ここの茶畑は、今は佐々木さんが栽培しておられますが、大正6年に県道の下から、久保田さんの元の屋敷跡の上のところまで共同で開墾し、初めてお茶を植えた場所です。
 その当時は、波佐見の村長さんで小川寅二先生という人がおられましたが、その人がとにかく生産を上げ、 金が取れるような産業を興そうという運動を行い、そして野々川はお茶を拓こうということで野沢栄作爺さん、池田カジュウさんとか十数人で最初に茶畑を拓いたところです。
共同茶園がされていた所
 これが元になって「広畑 (ヒロバタケ)」とか「管田 (カンデン)」などに茶畑が拓かれていきました。
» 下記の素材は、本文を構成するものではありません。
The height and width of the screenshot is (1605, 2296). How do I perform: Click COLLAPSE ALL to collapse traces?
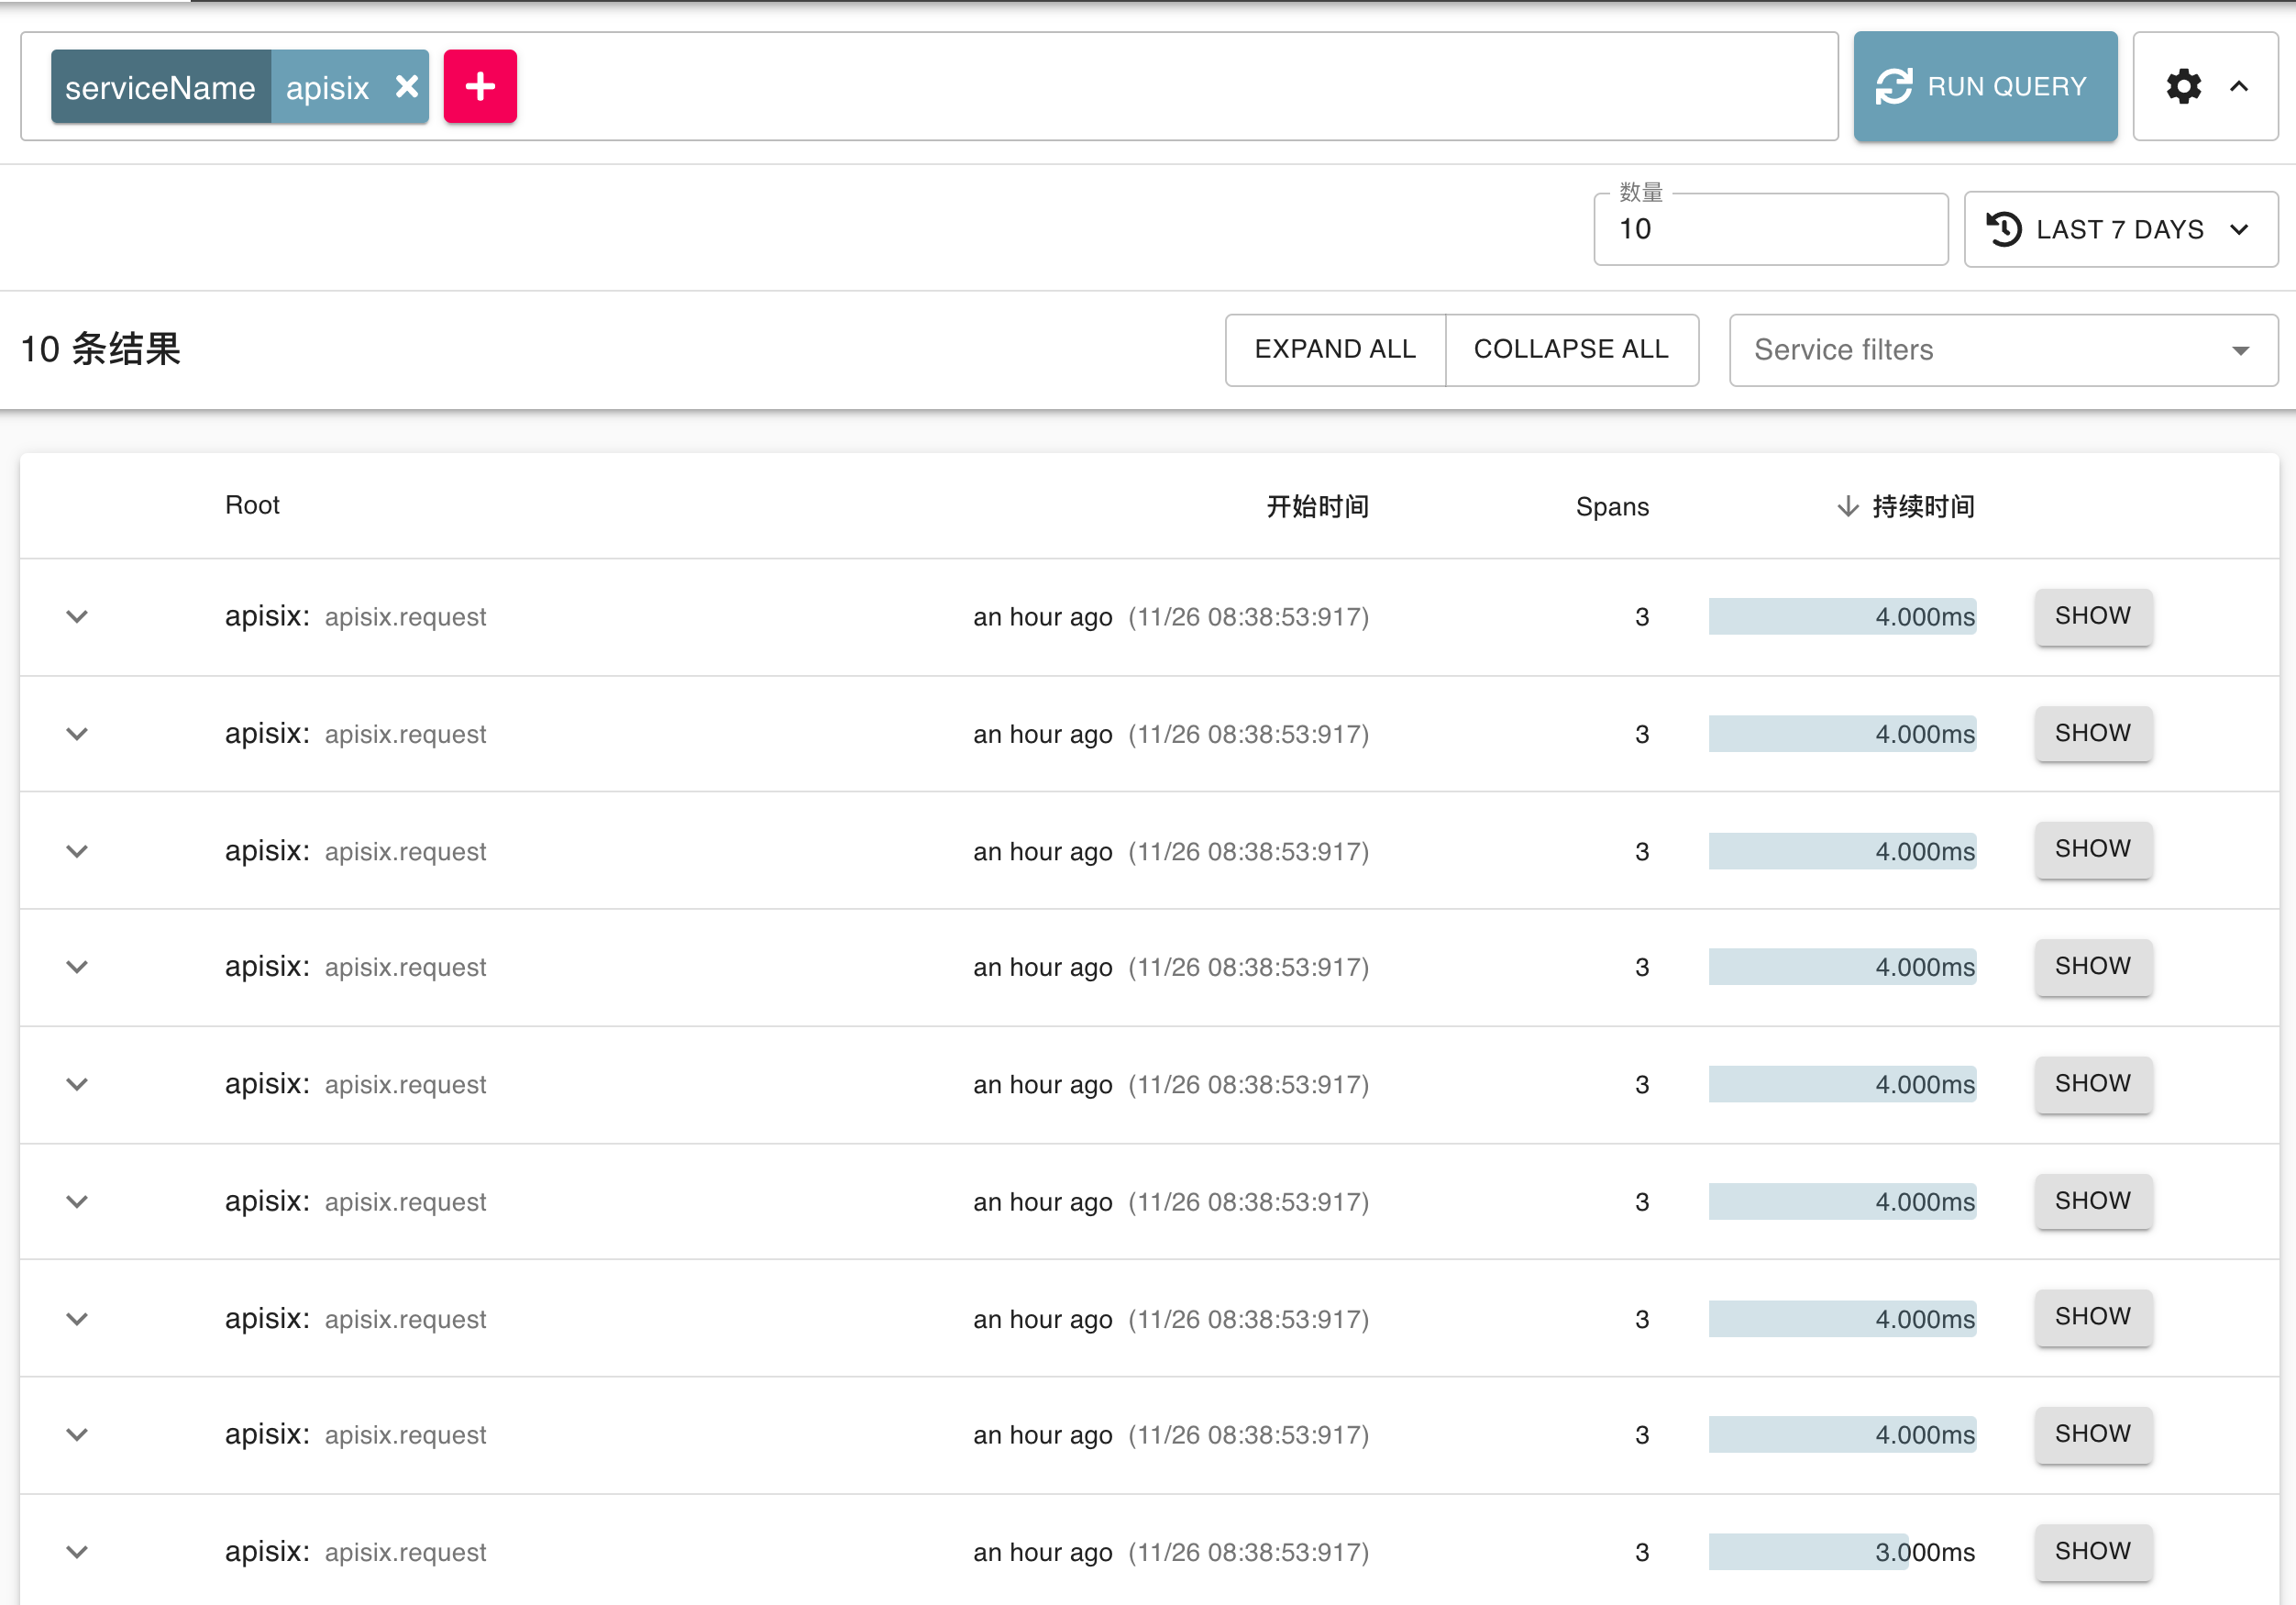[x=1571, y=349]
またお茶の他にたばこやマウランなどお金になるものを作り、村の生活の基礎が作られたということで一番起源になったところがここです。

 ちょうどここで開墾されたときに黒く土の固まったところがありましたが、そこは昔の焼き野の跡というより、生活の上で何かしていたところではないかと思われます。ここは「アメウシノクボ」と言うところですが、たぶん野生の牛が捕れていた所ではないかと推測しております。何千年も昔の人は、アメ牛という大きな牛をここで解体していたのではないかと思われます。昔の石器がここからたくさん出土されたのもそのためと考えられます。

 また、昔は牛の他に猪や鹿、もっと昔になったらこの辺は、なんか象の一種のようなものがいたと歴史の先生は言っています。さらには何万年前には、うちの茶畑がここの先にありますが、 石垣を積むとき、 そこの石を割って使ったときにアンモナイトがついていましたが、ここが噴火したときに、 海底だったところが盛り上がった場所ではないかと思っています。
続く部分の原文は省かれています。